= Lenka Matějáková =

Czech violinist

Lenka Matějáková (born 1986) is a Czech violinist.

== Career ==
Born in Jilemnice, Czechoslovakia, Matějáková received her first violin lessons at the age of five at the primary music school in Prague with Eva Bublová. She continued her education at the Prague Conservatory in the class of Pavel Kudelásek.

From 2007 to 2008 she studied at the University of Music and Performing Arts Vienna with Jela Špitková, and from 2008 to 2012 with Jan Pospíchal. This was followed by Master's studies at the Hochschule für Musik Carl Maria von Weber Dresden with Jörg Faßmann.

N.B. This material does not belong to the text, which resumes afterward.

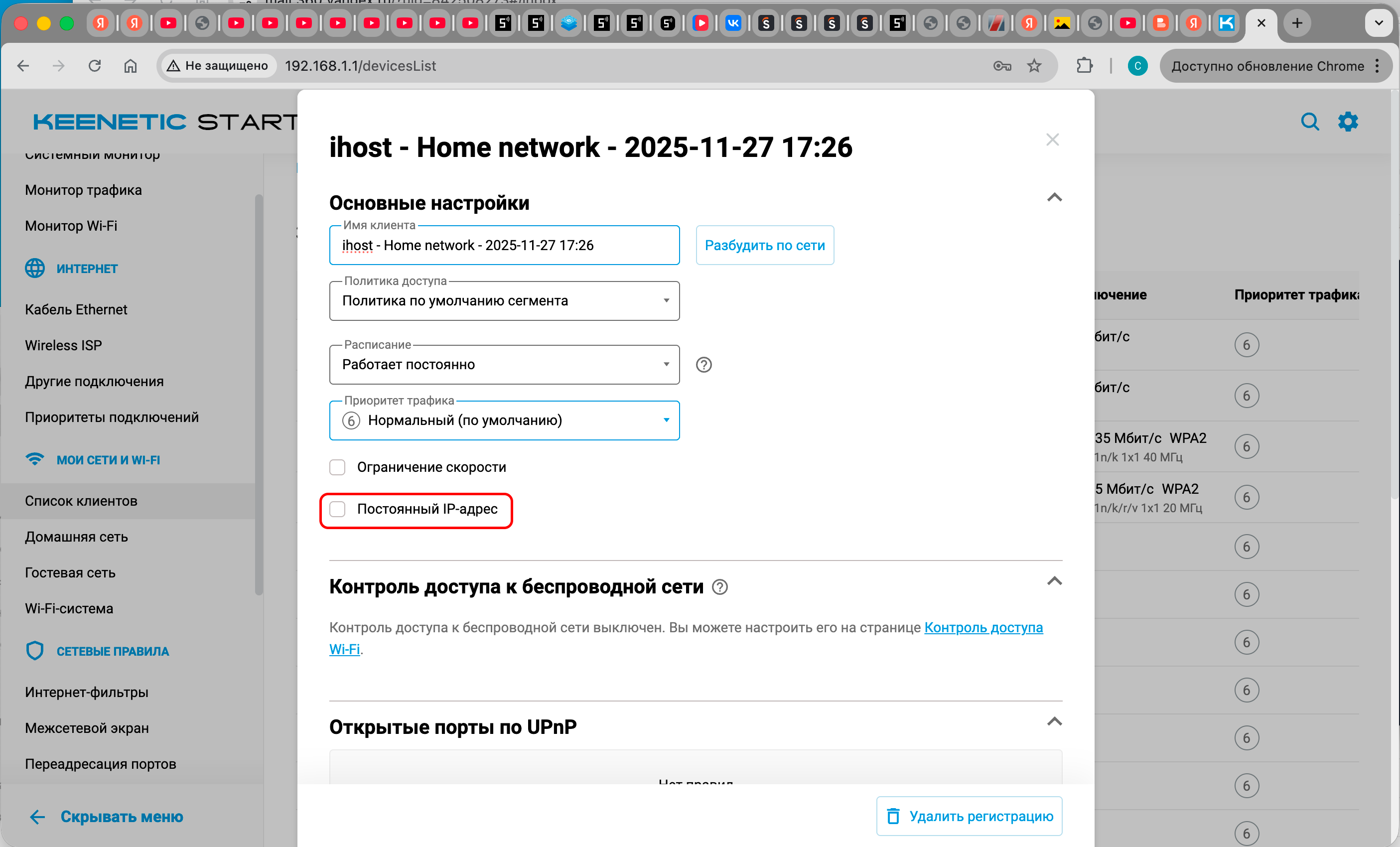Collapse the Основные настройки section
The width and height of the screenshot is (1400, 847).
pyautogui.click(x=1054, y=198)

From 2014 to 2015 she was in the class of Wolfgang Hentrich. She took part in various master class in Israel, France, Switzerland, the US and the Czech Republic.

Together with Václav Hudeček she went on tour in the Czech Republic. Under the direction of Ekkehard Klemm, she performed Benjamin Britten's violin concerto as part of the university symphony concerts in the Semperoper Dresden.

Recitals have taken her to various cities in Europe. As a soloist she has performed with Czech orchestras, including in the Rudolfinum with the Czech National Symphony Orchestra and in the Prague Castle with the Czech Chamber Philharmonic Prague, as well as in the Bedřich Smetana Hall of the Municipal House with the Prague Symphony Orchestra. From 2012 to 2013, she was a member of the Giuseppe Sinopoli Academy of the Sächsische Staatskapelle Dresden.

She has performed at international music festivals, including the Mährischer Herbst, the Festspiele Mecklenburg-Vorpommern, the Festival van Vlaanderen, the Walkenrieder Kreuzgangkonzerte and participated in competitions. With the "Puella Trio" she was awarded best chamber music ensemble in Weikersheim.

Matějáková is a scholarship holder of the Brücke/Most Foundation and the German Academic Exchange Service.

In 2016, she had a temporary contract at the Dresden Philharmonic as deputy 1st concert master. At the same time, she founded the chamber music ensemble with her long-time chamber music partners. "Ensemble International".

== Prizes and awards ==
- 2003: 1st prize – International Violin Competition Open Art, Nová Paka (Czech Republic).
- 2010: 2nd prize – Stefanie Hohl Violin Competition, Vienna.
- 2013: eco-Preis – BASF Schwarzheide GmbH.

== Discography ==
- In 2009, Lenka Matějáková released a CD of contemporary Czech music with the Puella Trio.
- Duo animé: works by Antonin Dvořák, Leoš Janácek, Bohuslav Martinů and Josef Suk. Lenka Matějáková (violin), Dariya Hrynkiv (piano), GENUIN classics, Leipzig 2019.